**WHAT YOU SHOULD DO:**
Copy each line, word for word, from the one with "Click the pencil icon for Cash row" through the final line of the listing, but skip the pictures.

**DATASET EXCERPTS:**
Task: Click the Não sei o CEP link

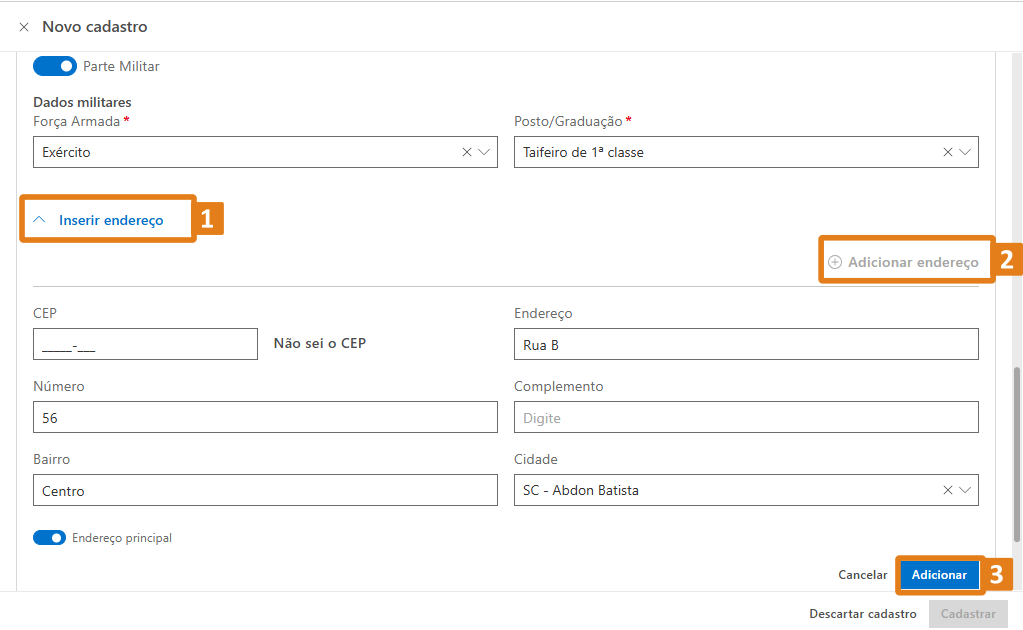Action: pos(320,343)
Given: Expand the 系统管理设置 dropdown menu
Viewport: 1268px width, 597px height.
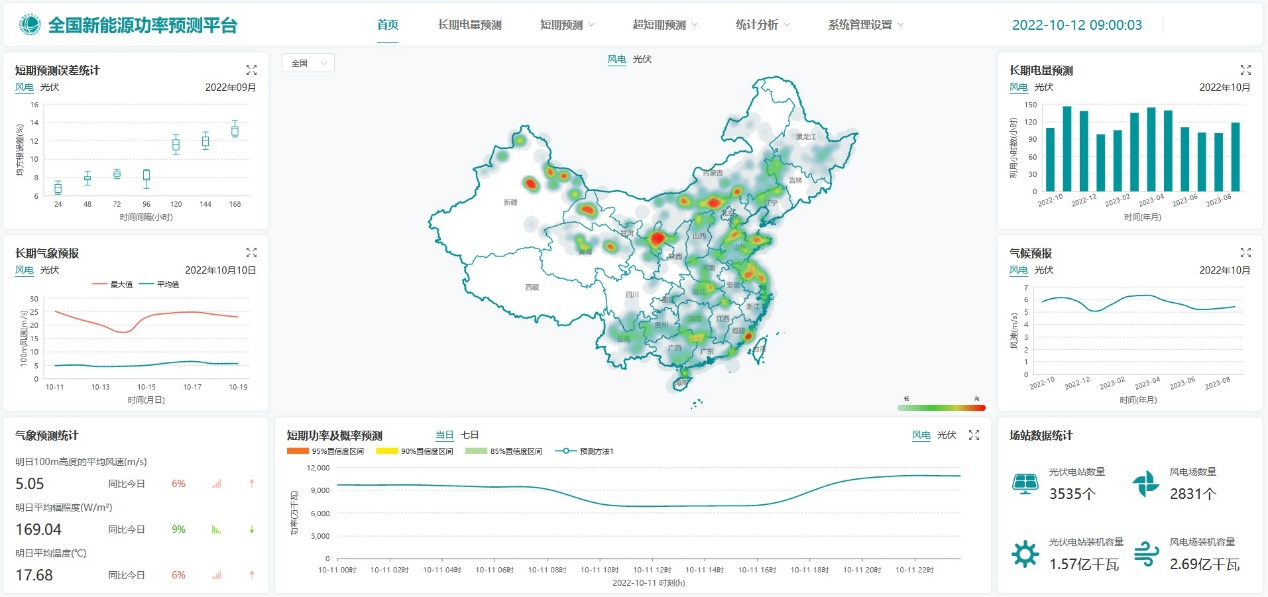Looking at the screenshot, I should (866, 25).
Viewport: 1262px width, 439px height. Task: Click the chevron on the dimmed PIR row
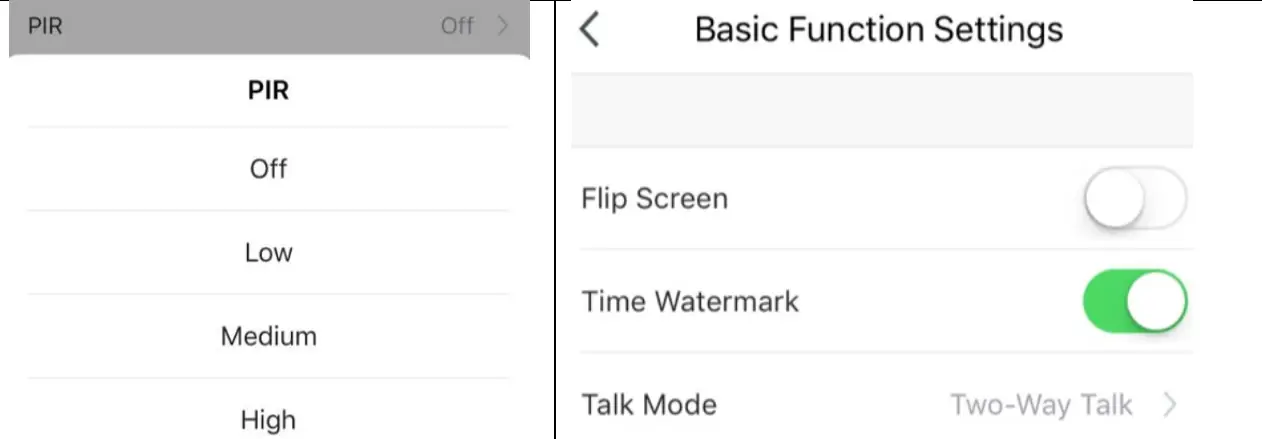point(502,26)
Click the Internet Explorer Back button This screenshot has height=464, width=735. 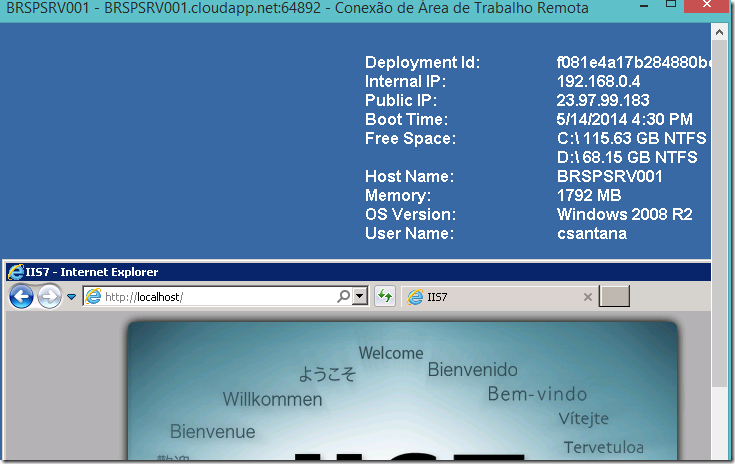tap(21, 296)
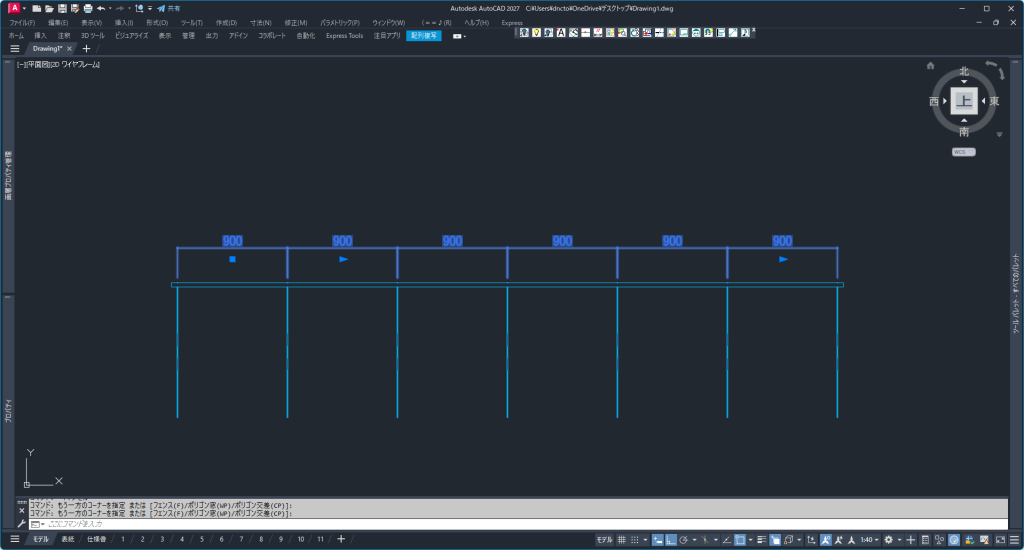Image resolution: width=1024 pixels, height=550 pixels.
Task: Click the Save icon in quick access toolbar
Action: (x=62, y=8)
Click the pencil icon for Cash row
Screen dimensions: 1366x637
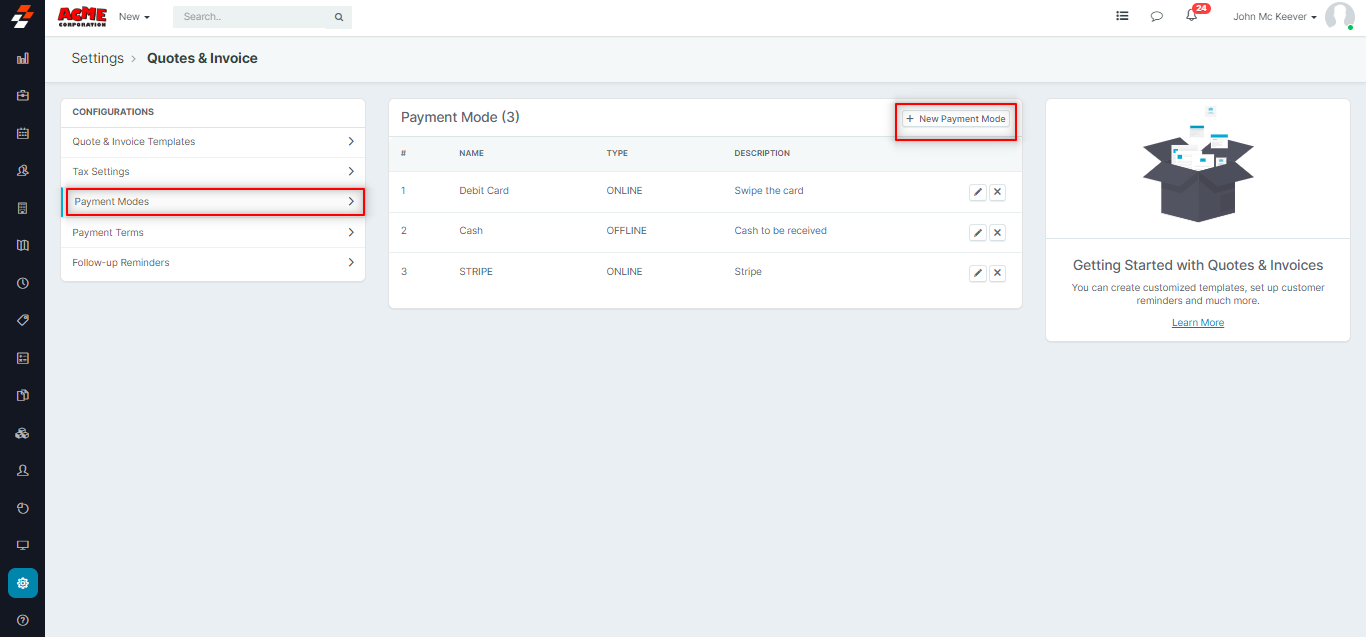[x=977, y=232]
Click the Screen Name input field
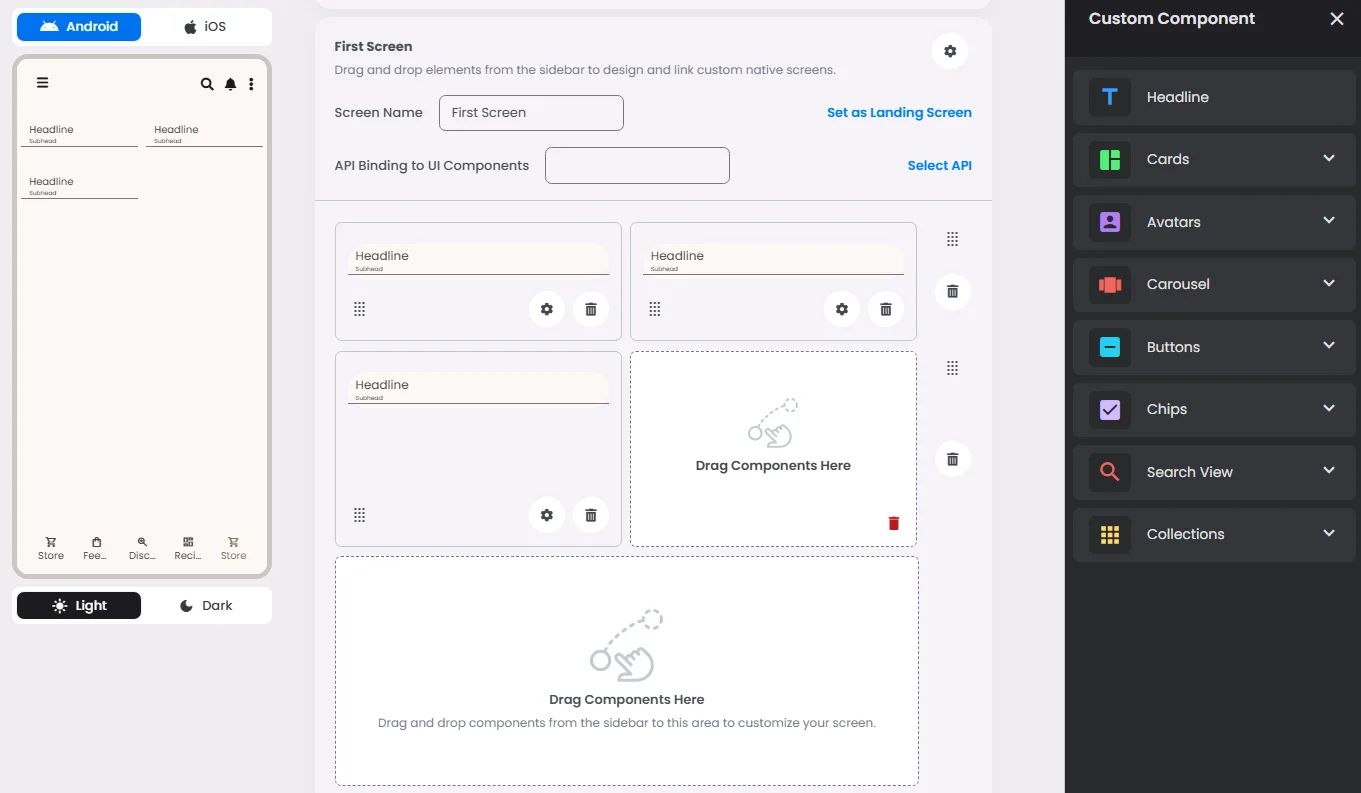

**ANSWER BOX:**
Click the pencil icon for Cash row
Screen dimensions: 1366x637
[x=977, y=232]
Click the Screen Name input field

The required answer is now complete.